In renal transplant patients, who are prone to diabetes (due to several reasons), chronic administration of rapamycin modestly increases incidence of diabetes [71, 72]. Although the increase is statistically significant, it took many years to detect it. For many years it was thought that, unlike other agents used in these patients, rapamycin either do not increase the incidence of diabetes or increases it in combinations with tacrolimus [73-79]. In the study involving 20124 recipients of kidney transplant sirolimus (rapamycin) was independently associated with new onset diabetes [72]. And although it statistically significantly increases the incidence of diabetes in renal transplant patient, we do not know whether this is true diabetes, which is dangerous by its complications, or starvation-like diabetes, that prevents the complications of true diabetes . Will chronic high doses of rapamycin cause or prevent diabetes in humans without organ transplantation? More investigations are needed.

Is glucose intolerance a part of therapeutic effects of starvation-like drugs such as rapamycin? And may such condition be not only benign but also prevent true diabetes and its complications? Although these questions are very intriguing, the answers are not immediately crucial.
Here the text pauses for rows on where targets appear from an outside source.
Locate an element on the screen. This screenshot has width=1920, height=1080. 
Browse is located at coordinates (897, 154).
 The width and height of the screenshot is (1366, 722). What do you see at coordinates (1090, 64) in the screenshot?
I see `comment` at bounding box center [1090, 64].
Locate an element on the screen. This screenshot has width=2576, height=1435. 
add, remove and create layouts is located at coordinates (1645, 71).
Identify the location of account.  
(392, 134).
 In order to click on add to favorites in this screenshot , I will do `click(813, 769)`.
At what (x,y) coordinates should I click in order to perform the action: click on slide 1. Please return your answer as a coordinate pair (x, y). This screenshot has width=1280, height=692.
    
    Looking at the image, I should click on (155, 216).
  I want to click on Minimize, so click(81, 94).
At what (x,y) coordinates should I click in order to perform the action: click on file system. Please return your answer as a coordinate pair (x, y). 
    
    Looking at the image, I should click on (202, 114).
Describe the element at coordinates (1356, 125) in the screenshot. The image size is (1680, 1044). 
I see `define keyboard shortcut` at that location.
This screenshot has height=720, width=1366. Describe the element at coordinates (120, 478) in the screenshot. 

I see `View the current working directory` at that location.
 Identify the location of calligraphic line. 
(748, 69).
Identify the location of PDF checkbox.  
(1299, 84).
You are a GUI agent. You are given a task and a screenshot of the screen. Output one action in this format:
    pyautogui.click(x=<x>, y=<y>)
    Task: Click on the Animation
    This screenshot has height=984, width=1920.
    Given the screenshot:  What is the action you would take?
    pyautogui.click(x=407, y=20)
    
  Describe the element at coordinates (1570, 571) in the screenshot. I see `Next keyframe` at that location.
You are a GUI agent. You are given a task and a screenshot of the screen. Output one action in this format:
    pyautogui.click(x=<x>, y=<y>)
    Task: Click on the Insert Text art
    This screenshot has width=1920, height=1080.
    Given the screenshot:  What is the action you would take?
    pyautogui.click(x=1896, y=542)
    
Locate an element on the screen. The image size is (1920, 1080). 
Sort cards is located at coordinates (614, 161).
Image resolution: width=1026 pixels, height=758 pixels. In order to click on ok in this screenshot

Simply, the most rational anti-aging schedule is an intermittent (rather than chronic) administration of rapamycin [53, 80]. First, this will eliminate potential side effects. Second, intermittent administration of rapamycin may in theory rejuvenate stem and wound-healing cells and (in contrast to chronic treatment) improve wound healing [80]. And intermittent administration of rapamycin extended life span in mice [81-86]. Also, brief treatment with rapamycin does not affect mTORC2 [87].